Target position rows
---

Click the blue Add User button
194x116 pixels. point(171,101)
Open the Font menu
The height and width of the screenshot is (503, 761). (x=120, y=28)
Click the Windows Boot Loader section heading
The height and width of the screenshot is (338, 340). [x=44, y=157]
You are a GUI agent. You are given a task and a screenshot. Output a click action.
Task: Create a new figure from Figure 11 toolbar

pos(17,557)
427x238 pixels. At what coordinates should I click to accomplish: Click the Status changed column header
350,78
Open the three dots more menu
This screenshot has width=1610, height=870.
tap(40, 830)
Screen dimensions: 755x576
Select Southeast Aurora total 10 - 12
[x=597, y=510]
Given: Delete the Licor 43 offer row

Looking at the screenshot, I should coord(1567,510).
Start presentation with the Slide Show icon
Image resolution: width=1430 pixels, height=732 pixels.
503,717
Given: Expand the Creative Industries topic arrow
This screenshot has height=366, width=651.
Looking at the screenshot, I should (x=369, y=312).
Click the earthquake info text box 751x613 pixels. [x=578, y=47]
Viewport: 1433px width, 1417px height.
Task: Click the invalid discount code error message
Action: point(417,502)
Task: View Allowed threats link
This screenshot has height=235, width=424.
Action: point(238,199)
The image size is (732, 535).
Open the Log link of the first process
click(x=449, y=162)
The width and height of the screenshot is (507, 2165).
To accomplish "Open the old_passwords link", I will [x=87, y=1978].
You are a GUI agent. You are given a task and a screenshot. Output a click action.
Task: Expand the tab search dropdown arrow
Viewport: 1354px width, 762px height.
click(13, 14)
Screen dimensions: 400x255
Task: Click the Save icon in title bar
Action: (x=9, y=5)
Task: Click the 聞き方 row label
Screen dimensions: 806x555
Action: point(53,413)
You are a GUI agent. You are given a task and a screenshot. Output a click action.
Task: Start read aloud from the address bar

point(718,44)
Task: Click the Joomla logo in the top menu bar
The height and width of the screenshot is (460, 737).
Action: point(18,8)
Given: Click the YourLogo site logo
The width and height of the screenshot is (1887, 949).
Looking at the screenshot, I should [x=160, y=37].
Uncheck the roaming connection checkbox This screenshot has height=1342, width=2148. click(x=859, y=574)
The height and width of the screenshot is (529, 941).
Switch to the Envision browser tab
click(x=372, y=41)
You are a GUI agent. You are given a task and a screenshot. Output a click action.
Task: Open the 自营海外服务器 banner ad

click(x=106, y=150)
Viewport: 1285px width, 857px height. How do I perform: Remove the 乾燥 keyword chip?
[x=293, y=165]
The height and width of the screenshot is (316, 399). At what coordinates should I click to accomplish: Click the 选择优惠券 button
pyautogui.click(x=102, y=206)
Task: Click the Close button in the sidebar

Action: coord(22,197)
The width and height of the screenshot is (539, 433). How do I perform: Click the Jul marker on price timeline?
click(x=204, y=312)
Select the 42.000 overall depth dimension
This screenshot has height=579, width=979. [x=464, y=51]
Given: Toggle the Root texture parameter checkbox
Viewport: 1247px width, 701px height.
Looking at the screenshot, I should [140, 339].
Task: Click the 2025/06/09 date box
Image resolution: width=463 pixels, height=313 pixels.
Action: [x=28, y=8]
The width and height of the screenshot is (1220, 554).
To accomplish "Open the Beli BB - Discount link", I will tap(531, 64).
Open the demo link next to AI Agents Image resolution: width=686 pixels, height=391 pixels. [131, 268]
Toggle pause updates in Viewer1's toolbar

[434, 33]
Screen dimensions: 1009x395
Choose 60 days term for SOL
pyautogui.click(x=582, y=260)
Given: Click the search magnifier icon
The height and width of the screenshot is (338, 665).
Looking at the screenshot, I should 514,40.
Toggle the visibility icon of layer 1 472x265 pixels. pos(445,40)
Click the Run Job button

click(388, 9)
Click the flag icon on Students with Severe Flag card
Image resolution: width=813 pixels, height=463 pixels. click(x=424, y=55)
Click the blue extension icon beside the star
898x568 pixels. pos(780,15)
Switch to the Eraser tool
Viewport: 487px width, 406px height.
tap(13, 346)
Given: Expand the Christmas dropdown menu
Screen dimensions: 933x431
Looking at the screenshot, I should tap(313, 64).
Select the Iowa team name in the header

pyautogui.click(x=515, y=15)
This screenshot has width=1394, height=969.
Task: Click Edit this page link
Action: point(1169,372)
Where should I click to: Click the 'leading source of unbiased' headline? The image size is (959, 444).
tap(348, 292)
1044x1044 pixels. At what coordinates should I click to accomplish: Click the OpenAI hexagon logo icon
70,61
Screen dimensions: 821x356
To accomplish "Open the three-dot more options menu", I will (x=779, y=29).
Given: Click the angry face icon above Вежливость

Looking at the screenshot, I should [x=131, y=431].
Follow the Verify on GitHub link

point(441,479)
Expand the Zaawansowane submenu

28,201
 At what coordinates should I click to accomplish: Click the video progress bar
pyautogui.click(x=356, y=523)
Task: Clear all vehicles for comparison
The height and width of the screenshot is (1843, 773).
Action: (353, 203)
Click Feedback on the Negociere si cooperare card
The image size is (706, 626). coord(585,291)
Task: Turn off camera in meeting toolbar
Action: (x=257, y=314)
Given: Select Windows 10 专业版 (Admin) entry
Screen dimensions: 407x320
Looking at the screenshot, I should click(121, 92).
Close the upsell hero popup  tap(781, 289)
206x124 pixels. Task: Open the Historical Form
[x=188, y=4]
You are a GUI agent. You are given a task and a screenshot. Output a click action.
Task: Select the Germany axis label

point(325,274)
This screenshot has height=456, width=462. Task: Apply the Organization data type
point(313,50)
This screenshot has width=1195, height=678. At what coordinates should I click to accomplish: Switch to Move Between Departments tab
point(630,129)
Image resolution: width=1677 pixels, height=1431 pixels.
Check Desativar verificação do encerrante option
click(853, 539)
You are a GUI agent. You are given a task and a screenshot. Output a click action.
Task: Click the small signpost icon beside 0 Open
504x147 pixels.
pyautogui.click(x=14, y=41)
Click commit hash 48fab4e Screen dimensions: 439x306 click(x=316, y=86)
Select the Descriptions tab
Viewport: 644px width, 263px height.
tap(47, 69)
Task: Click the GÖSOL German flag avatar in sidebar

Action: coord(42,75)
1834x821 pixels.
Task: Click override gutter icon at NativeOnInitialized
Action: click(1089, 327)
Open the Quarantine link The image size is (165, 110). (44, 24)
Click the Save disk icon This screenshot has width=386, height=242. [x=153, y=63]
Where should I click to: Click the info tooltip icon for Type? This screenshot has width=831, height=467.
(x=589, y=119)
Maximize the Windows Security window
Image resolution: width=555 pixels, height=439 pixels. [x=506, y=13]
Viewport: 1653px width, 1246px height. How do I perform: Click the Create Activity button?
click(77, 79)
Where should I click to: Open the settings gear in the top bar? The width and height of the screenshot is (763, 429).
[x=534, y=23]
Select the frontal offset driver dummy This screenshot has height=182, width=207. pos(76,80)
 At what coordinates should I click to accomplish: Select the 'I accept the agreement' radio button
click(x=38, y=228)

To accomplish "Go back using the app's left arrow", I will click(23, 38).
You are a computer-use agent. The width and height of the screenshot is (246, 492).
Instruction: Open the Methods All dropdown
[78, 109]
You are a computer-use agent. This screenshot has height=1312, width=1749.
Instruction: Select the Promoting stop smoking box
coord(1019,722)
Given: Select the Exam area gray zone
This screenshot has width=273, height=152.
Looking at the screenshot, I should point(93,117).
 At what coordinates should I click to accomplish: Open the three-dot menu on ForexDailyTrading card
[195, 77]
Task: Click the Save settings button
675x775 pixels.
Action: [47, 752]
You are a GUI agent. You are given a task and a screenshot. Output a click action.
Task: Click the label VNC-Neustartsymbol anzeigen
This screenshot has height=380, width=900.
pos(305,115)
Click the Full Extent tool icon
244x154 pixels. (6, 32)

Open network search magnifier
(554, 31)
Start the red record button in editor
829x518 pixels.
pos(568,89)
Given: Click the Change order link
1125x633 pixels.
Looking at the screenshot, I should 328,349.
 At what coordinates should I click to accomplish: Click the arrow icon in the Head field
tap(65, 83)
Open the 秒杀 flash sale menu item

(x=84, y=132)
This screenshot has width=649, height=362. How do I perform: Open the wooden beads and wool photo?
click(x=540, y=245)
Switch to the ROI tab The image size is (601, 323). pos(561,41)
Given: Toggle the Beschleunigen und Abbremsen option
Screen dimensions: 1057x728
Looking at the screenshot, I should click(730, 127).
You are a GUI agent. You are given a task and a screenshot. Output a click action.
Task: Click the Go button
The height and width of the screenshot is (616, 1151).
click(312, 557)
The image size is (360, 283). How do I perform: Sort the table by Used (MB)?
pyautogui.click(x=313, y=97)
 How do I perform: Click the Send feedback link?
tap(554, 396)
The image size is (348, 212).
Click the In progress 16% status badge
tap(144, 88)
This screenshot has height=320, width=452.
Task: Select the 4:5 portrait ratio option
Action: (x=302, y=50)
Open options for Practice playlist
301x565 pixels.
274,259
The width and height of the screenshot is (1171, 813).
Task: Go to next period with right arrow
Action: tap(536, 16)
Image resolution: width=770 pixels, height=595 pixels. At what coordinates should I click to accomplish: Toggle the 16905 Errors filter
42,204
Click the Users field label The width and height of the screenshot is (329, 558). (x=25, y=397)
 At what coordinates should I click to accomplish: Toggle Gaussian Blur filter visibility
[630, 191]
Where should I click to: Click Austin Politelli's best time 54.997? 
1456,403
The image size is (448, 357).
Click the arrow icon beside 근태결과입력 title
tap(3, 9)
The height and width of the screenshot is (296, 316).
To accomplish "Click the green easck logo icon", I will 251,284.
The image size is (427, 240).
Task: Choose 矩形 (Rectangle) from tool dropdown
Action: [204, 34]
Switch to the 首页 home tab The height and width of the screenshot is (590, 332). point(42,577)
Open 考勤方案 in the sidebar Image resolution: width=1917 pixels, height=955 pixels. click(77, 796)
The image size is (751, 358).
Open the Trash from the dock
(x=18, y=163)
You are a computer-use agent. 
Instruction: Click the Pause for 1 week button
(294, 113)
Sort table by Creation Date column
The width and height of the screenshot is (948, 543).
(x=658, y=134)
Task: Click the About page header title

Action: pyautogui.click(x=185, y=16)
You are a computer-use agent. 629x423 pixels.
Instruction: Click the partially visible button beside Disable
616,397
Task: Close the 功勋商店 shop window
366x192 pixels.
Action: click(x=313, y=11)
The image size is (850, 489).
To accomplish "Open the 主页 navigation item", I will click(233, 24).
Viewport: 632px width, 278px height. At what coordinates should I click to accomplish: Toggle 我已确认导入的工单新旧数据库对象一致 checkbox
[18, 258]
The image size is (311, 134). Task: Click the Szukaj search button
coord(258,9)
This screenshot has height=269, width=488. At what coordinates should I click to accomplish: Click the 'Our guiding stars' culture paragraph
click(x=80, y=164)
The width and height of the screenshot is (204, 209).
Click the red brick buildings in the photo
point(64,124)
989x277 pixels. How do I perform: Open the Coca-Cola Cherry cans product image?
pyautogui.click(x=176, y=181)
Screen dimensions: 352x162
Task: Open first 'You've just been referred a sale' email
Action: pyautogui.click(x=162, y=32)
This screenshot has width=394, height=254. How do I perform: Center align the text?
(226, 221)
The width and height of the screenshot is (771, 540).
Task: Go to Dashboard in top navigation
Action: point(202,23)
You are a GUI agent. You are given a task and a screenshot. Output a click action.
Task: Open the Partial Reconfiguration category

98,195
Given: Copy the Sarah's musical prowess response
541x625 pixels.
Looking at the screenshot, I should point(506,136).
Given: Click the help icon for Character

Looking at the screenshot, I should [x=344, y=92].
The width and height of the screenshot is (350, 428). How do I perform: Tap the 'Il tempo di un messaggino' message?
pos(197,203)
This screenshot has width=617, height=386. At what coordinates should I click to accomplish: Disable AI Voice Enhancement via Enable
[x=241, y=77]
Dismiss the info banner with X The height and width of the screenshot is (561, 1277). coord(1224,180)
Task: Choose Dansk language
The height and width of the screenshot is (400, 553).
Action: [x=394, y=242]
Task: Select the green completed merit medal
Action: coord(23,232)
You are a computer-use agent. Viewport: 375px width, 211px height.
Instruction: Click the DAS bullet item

---

**What you need to do**.
Reproduce word for word everything from the line containing "Open the Quarantine" down to the line containing "pos(305,115)", including both of those lines and nothing else.

**Task result**.
Open the Quarantine link The image size is (165, 110). (44, 24)
Click the Save disk icon This screenshot has width=386, height=242. [x=153, y=63]
Where should I click to: Click the info tooltip icon for Type? This screenshot has width=831, height=467.
(x=589, y=119)
Maximize the Windows Security window
Image resolution: width=555 pixels, height=439 pixels. [x=506, y=13]
Viewport: 1653px width, 1246px height. How do I perform: Click the Create Activity button?
click(77, 79)
Where should I click to: Open the settings gear in the top bar? The width and height of the screenshot is (763, 429).
[x=534, y=23]
Select the frontal offset driver dummy This screenshot has height=182, width=207. pos(76,80)
 At what coordinates should I click to accomplish: Select the 'I accept the agreement' radio button
click(x=38, y=228)

To accomplish "Go back using the app's left arrow", I will click(23, 38).
You are a computer-use agent. The width and height of the screenshot is (246, 492).
Instruction: Open the Methods All dropdown
[78, 109]
You are a computer-use agent. This screenshot has height=1312, width=1749.
Instruction: Select the Promoting stop smoking box
coord(1019,722)
Given: Select the Exam area gray zone
This screenshot has width=273, height=152.
Looking at the screenshot, I should point(93,117).
 At what coordinates should I click to accomplish: Open the three-dot menu on ForexDailyTrading card
[195, 77]
Task: Click the Save settings button
675x775 pixels.
Action: [47, 752]
You are a GUI agent. You are given a task and a screenshot. Output a click action.
Task: Click the label VNC-Neustartsymbol anzeigen
This screenshot has height=380, width=900.
pos(305,115)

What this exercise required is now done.